Abolishing import duty on EVs may only benefit a few brands while FBT changes need business support







With the balloons and bubbly now packed away, Australia’s new Labor government will turn its focus to fulfilling promises and pledges made in the run-up to this month’s federal election.
One of those pledges was to improve electric vehicle uptake via the abolition of trade tariffs and fringe benefit tax (FBT) changes on EV purchases, as it targets a lofty 3.8 million EVs on the road by 2030.
Set to commence on July 1, 2022, the policy will be reviewed after three years, according to the ALP’s pre-election commitment.

At first blush, though, the abolishment of import tariffs on EVs may only impact a handful of vehicles, because the bulk of electric cars currently available in Australia are sourced from countries whose imports are already free of tariffs.
Australia’s best-selling EV, the Tesla Model 3, is built in Shanghai and currently attracts no tariff. And even if Tesla switched Australian supply from China to the US, it would not be affected, because both countries share a free-trade agreement with Australia.

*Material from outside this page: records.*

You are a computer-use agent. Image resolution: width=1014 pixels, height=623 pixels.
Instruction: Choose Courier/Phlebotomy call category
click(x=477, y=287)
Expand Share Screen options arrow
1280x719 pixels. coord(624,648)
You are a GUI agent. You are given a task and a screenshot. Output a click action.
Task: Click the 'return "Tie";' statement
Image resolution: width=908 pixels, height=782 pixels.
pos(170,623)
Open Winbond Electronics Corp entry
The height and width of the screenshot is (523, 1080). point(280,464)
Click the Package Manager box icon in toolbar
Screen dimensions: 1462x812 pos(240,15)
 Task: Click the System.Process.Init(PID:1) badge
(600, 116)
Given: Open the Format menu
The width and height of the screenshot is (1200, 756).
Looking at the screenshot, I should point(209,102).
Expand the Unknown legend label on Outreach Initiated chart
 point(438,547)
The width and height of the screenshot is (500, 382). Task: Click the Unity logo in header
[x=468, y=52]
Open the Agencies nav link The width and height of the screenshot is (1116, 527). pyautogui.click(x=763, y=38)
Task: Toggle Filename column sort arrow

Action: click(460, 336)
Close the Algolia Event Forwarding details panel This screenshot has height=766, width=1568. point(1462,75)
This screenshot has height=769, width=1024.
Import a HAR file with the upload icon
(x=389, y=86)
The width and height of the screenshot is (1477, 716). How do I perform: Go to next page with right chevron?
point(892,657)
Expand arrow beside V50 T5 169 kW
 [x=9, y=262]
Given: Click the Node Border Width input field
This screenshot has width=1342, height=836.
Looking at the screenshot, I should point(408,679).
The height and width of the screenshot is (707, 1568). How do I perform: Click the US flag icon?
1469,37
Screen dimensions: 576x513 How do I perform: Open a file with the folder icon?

A similar situation applies to the MG ZS EV and the Polestar 2, both of which come from China, and to the Hyundai IONIQ 5 and Kia EV6, both of which come from South Korea.
What is currently unclear is whether the tariff cut will be applied to all EVs on sale in Australia today, or just those falling beneath the current luxury car tax (LCT) threshold of $79,659 for ‘green’ vehicles.
The ALP’s pre-election commitment used the LCT price as a ceiling.

If the LCT limit is used as a cut-off, only the MINI Cooper SE, the Nissan LEAF and the entry-level Mercedes-Benz EQA 250 would benefit from the cut – and given the tariff cut would be applied to the landed cost of the vehicle, not the recommended retail price, it would fall to the respective companies to pass on the savings to consumers.
If, however, all EVs fall under the no-tariff ruling, then the Porsche Taycan, Audi e-tron, BMW iX and Mercedes-Benz EQC will benefit from the reduction to the landed cost.

The abolition of the fringe benefits tax regulations on EV purchases for businesses would equate to considerable savings for businesses buying into EVs.
The ALP provided examples last year, suggesting the circa-$50,000 Nissan LEAF could cost up to $8700 less, while the circa-$70,000 Tesla Model 3 could save the business up to $12,000.
The plan sits beside the ALP’s plan to bolster the nation’s charging infrastructure via a circa-$40m co-funding deal struck with motoring club NRMA.